** Objective **
Quote the lines of the listing below verbatim, beginning with the line that contains "Open the Type Geometry dropdown" and ending after the line that contains "click(x=55, y=385)".

— start —

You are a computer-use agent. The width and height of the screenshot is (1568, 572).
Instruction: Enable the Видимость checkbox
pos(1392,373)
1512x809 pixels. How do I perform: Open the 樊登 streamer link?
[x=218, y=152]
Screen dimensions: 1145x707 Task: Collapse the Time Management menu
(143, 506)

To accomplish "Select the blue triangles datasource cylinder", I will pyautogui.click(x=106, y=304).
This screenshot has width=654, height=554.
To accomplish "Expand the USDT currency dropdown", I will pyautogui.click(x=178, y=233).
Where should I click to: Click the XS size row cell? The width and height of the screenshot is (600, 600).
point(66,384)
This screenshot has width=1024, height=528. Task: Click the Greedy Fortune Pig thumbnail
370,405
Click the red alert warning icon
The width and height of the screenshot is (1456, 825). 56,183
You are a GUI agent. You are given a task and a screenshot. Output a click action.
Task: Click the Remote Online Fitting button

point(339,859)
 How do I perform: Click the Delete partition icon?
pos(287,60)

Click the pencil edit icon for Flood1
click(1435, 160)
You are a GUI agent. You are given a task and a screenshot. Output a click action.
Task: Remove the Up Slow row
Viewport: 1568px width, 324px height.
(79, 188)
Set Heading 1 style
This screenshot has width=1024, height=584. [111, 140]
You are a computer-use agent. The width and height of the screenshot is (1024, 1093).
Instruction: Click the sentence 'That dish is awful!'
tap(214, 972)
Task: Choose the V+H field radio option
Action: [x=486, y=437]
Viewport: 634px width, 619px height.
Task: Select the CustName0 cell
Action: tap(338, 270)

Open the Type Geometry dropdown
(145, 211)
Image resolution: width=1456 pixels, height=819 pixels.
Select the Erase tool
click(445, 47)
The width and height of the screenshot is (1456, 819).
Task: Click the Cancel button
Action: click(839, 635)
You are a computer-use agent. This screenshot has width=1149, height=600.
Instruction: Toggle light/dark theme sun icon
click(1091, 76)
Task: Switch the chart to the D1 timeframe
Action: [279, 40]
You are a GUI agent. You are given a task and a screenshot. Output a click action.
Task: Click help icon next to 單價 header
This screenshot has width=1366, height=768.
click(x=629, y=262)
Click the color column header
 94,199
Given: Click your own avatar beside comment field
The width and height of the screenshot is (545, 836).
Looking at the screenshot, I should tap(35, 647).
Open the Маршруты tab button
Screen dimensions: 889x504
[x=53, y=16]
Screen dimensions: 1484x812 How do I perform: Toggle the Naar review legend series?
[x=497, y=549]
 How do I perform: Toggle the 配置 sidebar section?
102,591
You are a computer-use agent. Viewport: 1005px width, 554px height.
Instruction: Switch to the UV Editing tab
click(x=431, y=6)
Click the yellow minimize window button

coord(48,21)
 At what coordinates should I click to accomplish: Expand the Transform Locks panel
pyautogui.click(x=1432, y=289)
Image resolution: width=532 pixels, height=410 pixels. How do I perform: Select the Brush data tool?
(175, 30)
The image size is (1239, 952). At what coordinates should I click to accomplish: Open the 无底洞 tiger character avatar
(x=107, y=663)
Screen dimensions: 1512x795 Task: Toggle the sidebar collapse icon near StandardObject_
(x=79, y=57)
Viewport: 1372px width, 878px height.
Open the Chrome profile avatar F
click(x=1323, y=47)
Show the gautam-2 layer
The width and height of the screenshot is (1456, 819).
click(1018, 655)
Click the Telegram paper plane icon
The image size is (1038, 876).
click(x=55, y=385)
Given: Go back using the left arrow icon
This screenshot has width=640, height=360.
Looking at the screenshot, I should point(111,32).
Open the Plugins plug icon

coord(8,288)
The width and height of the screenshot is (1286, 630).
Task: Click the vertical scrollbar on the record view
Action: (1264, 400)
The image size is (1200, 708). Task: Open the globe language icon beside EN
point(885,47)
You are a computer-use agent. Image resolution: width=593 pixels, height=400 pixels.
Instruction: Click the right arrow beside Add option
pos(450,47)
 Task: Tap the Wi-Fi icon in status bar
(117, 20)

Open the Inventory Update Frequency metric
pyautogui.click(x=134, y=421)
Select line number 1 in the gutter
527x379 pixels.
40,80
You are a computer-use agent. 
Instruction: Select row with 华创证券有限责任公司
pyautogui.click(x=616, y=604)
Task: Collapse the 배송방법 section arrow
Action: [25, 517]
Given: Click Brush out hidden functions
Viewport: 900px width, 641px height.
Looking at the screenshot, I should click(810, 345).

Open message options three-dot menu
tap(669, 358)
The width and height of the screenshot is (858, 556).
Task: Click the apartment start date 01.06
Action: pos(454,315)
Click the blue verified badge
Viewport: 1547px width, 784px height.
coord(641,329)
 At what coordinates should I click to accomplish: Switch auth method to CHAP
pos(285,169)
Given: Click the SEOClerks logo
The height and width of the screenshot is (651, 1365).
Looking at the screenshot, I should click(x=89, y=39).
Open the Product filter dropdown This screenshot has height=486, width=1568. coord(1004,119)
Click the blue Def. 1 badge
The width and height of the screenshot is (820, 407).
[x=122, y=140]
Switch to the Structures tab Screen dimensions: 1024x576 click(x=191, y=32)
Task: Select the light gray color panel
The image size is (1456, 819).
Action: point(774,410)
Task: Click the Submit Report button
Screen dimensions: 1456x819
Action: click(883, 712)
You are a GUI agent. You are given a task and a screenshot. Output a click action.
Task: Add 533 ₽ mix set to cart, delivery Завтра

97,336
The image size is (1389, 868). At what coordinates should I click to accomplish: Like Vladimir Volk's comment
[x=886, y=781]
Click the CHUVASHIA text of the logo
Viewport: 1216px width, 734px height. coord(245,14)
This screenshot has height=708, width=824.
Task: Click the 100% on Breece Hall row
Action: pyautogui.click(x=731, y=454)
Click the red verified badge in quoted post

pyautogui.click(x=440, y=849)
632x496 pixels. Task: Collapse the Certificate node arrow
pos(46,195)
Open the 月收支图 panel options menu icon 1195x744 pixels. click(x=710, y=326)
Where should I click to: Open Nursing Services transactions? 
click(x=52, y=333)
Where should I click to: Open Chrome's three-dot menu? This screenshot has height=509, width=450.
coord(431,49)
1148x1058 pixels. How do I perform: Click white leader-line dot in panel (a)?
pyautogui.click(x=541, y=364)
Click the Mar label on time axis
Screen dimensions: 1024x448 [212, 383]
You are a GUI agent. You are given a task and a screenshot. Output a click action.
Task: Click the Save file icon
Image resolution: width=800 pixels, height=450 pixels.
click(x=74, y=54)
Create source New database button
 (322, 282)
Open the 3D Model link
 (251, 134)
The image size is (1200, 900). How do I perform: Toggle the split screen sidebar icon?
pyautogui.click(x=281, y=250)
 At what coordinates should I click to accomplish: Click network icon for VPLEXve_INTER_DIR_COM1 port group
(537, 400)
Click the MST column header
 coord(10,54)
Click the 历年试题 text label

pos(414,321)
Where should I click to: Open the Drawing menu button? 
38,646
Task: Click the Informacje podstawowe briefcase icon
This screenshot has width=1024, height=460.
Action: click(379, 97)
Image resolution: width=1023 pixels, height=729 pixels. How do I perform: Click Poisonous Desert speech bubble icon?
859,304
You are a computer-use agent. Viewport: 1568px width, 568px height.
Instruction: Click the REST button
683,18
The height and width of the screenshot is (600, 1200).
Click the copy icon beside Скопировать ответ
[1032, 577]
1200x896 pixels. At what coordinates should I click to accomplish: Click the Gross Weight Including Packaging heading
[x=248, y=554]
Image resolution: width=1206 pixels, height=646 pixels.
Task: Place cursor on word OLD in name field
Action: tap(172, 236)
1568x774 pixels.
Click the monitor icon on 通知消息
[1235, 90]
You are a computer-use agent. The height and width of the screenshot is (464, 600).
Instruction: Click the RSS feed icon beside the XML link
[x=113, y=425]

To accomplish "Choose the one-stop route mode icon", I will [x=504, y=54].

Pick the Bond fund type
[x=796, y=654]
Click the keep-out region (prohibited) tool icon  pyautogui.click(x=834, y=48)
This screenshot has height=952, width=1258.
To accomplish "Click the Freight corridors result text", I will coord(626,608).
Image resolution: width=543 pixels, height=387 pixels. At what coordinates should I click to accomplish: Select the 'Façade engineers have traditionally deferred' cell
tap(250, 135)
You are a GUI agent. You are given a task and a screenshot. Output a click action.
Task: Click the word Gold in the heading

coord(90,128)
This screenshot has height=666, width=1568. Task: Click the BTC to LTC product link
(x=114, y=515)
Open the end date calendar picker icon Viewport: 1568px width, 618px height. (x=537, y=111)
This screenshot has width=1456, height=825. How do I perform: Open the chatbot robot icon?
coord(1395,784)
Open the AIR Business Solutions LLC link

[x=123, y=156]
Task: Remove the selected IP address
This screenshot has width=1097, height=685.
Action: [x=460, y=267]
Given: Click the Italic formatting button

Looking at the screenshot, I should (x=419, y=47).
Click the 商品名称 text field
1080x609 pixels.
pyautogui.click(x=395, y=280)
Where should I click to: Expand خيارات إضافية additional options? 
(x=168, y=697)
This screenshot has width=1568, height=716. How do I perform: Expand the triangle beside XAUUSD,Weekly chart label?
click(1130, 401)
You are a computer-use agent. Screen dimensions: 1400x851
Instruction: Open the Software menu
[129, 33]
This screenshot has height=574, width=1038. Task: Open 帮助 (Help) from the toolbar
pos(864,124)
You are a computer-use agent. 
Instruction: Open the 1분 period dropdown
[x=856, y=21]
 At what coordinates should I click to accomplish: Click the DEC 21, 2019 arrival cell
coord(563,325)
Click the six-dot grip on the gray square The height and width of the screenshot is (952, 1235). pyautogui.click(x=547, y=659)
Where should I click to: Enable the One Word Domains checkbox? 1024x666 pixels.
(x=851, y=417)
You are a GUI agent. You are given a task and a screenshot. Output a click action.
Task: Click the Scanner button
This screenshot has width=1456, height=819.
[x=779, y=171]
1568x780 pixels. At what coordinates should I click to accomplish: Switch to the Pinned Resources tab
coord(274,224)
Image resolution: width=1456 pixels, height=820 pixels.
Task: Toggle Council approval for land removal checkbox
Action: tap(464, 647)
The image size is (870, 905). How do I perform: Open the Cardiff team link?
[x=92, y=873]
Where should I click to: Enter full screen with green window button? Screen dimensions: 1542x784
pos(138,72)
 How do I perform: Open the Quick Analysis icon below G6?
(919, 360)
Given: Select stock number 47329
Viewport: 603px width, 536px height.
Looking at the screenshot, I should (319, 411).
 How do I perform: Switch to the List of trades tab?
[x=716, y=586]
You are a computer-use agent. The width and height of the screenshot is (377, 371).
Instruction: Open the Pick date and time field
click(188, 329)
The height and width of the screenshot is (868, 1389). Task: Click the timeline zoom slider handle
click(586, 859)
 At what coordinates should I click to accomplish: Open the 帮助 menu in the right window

— end —

** Result for this exercise **
Open the Type Geometry dropdown
(145, 211)
Image resolution: width=1456 pixels, height=819 pixels.
Select the Erase tool
click(445, 47)
The width and height of the screenshot is (1456, 819).
Task: Click the Cancel button
Action: click(839, 635)
You are a computer-use agent. This screenshot has width=1149, height=600.
Instruction: Toggle light/dark theme sun icon
click(1091, 76)
Task: Switch the chart to the D1 timeframe
Action: [279, 40]
You are a GUI agent. You are given a task and a screenshot. Output a click action.
Task: Click help icon next to 單價 header
This screenshot has width=1366, height=768.
click(x=629, y=262)
Click the color column header
 94,199
Given: Click your own avatar beside comment field
The width and height of the screenshot is (545, 836).
Looking at the screenshot, I should tap(35, 647).
Open the Маршруты tab button
Screen dimensions: 889x504
[x=53, y=16]
Screen dimensions: 1484x812 How do I perform: Toggle the Naar review legend series?
[x=497, y=549]
 How do I perform: Toggle the 配置 sidebar section?
102,591
You are a computer-use agent. Viewport: 1005px width, 554px height.
Instruction: Switch to the UV Editing tab
click(x=431, y=6)
Click the yellow minimize window button

coord(48,21)
 At what coordinates should I click to accomplish: Expand the Transform Locks panel
pyautogui.click(x=1432, y=289)
Image resolution: width=532 pixels, height=410 pixels. How do I perform: Select the Brush data tool?
(175, 30)
The image size is (1239, 952). At what coordinates should I click to accomplish: Open the 无底洞 tiger character avatar
(x=107, y=663)
Screen dimensions: 1512x795 Task: Toggle the sidebar collapse icon near StandardObject_
(x=79, y=57)
Viewport: 1372px width, 878px height.
Open the Chrome profile avatar F
click(x=1323, y=47)
Show the gautam-2 layer
The width and height of the screenshot is (1456, 819).
click(1018, 655)
Click the Telegram paper plane icon
The image size is (1038, 876).
click(x=55, y=385)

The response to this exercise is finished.